DEBUT Awaiting trial in 1826 for the murder of scientist George Benham and his French wife, Marguerite, Frannie Langton shares her story. Born in Jamaica, mixed-race Frannie is taken from the slave quarters to serve the plantation's mistress, who treats her cruelly. Learning to read enlarges Frannie's world but also allows her to record the master's experiments-cranial measurements, cadaver dissections, forced mating-to prove black people's inferiority. After Mr. Langton takes her to London to serve Benham in the hope the scientist will endorse his work, Frannie attracts the attention of the eccentric Marguerite, eventually becoming her lady's maid and lover, while trying to control Marguerite's opium addiction. Cast out temporarily, Frannie survives by catering to white men's masochistic fantasies in a notorious brothel. Her return culminates in the Benhams' deaths, although she cannot remember the events. Interspersed throughout the narrative are sections from Benham's journals, witness statements, and letters. But Frannie's powerful, painful recollections will haunt readers as she dredges memories twisted by abuse, violence, and drugs and tries to convince herself of Marguerite's devotion. VERDICT This dark, disquieting story may appeal to historical fiction fans with a penchant for the gothic. [See Prepub Alert, 11/11/18.]-Kathy Piehl, Minnesota State Univ. Lib., Mankato © Copyright 2019. Library Journals LLC, a wholly owned subsidiary of Media Source, Inc. No redistribution permitted.


Kirkus
Copyright © Kirkus Reviews, used with permission.

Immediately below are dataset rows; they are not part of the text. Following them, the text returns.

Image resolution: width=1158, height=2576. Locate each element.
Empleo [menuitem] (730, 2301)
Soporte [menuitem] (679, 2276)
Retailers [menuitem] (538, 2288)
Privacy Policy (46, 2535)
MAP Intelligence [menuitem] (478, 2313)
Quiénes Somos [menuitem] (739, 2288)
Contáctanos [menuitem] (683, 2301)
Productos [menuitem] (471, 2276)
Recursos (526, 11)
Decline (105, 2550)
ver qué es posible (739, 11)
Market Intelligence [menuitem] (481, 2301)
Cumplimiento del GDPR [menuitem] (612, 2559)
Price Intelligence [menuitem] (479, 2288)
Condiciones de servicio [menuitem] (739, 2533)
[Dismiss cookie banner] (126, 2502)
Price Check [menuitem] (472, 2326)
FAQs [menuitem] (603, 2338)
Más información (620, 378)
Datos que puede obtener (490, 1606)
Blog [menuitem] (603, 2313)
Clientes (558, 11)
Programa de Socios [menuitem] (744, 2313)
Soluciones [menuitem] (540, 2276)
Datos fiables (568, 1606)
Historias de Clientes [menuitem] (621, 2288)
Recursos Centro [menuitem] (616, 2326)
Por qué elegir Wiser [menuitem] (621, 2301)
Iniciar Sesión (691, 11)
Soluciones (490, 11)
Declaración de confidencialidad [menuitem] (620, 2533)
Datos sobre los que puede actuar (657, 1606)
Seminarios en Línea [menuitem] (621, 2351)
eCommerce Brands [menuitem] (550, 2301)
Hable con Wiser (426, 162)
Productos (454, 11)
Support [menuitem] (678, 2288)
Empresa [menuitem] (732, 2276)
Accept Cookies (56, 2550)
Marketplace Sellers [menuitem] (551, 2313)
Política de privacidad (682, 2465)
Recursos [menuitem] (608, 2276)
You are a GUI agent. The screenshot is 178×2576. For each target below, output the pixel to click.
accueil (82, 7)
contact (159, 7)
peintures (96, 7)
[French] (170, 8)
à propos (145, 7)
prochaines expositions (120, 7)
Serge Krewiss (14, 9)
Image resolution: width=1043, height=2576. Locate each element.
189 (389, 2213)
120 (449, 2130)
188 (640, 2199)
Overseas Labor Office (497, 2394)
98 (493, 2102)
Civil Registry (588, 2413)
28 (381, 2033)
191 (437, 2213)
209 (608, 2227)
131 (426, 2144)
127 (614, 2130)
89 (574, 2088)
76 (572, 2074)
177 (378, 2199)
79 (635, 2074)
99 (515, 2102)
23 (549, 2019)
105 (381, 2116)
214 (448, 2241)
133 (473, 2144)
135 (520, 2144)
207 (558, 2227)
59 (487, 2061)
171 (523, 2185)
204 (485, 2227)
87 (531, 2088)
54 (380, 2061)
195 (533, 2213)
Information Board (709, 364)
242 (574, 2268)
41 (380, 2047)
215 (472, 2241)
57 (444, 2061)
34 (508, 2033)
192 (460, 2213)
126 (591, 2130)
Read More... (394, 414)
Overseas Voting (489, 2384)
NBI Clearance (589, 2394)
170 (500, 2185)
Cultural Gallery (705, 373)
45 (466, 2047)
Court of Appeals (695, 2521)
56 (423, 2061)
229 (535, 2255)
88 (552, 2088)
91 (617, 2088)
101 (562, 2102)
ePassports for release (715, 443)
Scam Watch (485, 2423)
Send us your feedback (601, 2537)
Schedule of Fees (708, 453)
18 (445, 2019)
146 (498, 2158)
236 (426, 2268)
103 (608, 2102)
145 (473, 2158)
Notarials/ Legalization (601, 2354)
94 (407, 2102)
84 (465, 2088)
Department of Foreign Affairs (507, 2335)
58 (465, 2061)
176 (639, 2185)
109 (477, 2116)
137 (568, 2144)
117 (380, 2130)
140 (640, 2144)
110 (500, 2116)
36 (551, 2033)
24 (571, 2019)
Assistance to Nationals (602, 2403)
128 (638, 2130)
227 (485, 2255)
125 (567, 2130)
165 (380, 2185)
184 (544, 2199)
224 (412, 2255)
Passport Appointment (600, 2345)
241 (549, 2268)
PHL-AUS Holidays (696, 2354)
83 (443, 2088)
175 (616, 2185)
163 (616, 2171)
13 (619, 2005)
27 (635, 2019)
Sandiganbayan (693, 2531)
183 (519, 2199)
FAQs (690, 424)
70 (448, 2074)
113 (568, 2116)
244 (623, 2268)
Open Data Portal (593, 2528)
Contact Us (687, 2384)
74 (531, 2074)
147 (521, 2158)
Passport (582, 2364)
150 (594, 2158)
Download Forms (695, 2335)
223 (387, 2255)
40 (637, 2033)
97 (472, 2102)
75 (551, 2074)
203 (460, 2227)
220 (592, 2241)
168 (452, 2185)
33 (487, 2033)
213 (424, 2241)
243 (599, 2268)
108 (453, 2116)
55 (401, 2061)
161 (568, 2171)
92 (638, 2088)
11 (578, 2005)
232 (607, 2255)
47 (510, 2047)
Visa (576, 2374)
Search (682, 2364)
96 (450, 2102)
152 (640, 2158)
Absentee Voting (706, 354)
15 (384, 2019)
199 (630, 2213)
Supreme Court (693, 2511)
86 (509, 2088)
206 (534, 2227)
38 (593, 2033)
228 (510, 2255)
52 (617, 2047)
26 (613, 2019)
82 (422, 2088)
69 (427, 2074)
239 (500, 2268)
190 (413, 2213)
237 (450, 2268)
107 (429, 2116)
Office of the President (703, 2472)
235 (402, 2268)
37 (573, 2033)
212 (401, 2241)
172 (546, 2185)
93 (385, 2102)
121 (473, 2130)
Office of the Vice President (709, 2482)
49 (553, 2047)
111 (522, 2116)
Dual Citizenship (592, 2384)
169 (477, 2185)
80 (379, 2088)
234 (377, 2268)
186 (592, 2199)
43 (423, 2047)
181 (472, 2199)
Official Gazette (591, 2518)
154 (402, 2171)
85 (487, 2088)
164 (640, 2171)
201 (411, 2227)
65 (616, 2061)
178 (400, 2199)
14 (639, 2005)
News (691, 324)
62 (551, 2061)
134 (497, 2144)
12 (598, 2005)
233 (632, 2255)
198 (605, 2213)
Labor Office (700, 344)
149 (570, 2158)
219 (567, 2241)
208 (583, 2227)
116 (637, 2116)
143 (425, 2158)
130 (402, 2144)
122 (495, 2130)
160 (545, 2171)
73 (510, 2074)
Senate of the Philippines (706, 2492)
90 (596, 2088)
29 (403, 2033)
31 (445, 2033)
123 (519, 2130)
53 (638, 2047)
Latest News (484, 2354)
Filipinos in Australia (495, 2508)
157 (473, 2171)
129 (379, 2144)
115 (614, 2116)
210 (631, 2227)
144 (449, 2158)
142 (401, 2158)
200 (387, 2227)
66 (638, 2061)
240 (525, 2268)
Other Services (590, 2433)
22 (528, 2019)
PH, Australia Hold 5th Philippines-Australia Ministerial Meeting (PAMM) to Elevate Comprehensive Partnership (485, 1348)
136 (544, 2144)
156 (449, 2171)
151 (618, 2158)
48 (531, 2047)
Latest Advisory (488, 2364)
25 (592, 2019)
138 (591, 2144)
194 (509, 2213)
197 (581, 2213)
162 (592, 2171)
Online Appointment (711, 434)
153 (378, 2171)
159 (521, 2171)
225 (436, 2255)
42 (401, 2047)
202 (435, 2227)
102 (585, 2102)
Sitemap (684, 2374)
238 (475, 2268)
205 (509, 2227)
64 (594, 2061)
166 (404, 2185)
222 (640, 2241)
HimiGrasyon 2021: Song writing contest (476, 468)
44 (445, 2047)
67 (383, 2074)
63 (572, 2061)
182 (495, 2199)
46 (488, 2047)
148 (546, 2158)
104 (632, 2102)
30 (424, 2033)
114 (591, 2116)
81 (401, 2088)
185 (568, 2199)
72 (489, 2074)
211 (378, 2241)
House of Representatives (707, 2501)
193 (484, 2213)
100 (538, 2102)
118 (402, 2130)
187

There's betrayal, depravity, pseudoscience, forbidden love, drug addiction, white supremacy, and, oh yes, a murder mystery with tightly wound knots to unravel.The citizenry of 1826 London has worked itself into near apoplexy over the sensational trial of "The Mulatta Murderess," aka Frances Langton, a Jamaican servant accused of brutally stabbing her white employers to death. Though caught on the night of the murders covered with blood, Frances cannot remember what happened and thus cannot say whether or not she is guilty. "For God's sake, give me something I can save your neck with," her lawyer pleads. And so Frannie, who, despite having been born into slavery, became adept at reading and writing, tries to find her own way to the truth the only way she can: By writing her life's story from its beginnings on a West Indian plantation called Paradise whose master, John Langton, is a vicious sadist. He uses Frannie for sex and as a "scribe" taking notes on his hideous experiments into racial difference using skulls, blood, and even skin samples. After a fire destroys much of his plantation, Langton takes Frannie to London and makes her a gift to George Benham, an urbane scientist engaged in the same dubious race-science inquiries. Frannie's hurt over her abandonment is soon dispelled by her fascination with Benham's French-born wife, Marguerite, a captivating beauty whose lively wit and literary erudition barely conceal despondency that finds relief in bottles of laudanum. A bond forms between mistress and servant that swells and tightens into love, leading to a tempest of misunderstanding, deceit, jealousy, and, ultimately, death. Collins' debut novel administers a bold and vibrant jolt to both the gothic and historical fiction genres, embracing racial and sexual subtexts that couldn't or wouldn't have been imagined by its long-ago practitioners. Her evocations of early-19th-century London and antebellum Jamaica are vivid and, at times, sensuously graphic. Most of all, she has created in her title character a complex, melancholy, and trenchantly observant protagonist; too conflicted in motivation, perhaps, to be considered a heroine but as dynamic and compelling as any character conceived by a Bront sister.Collins invokes both Voltaire and Defoe here, and she forges an unlikely but sadly harmonic connection with both these enlightenment heroes in her gripping, groundbreaking debut. Copyright Kirkus Reviews, used with permission.


Book list
From Booklist, Copyright © American Library Association. Used with permission.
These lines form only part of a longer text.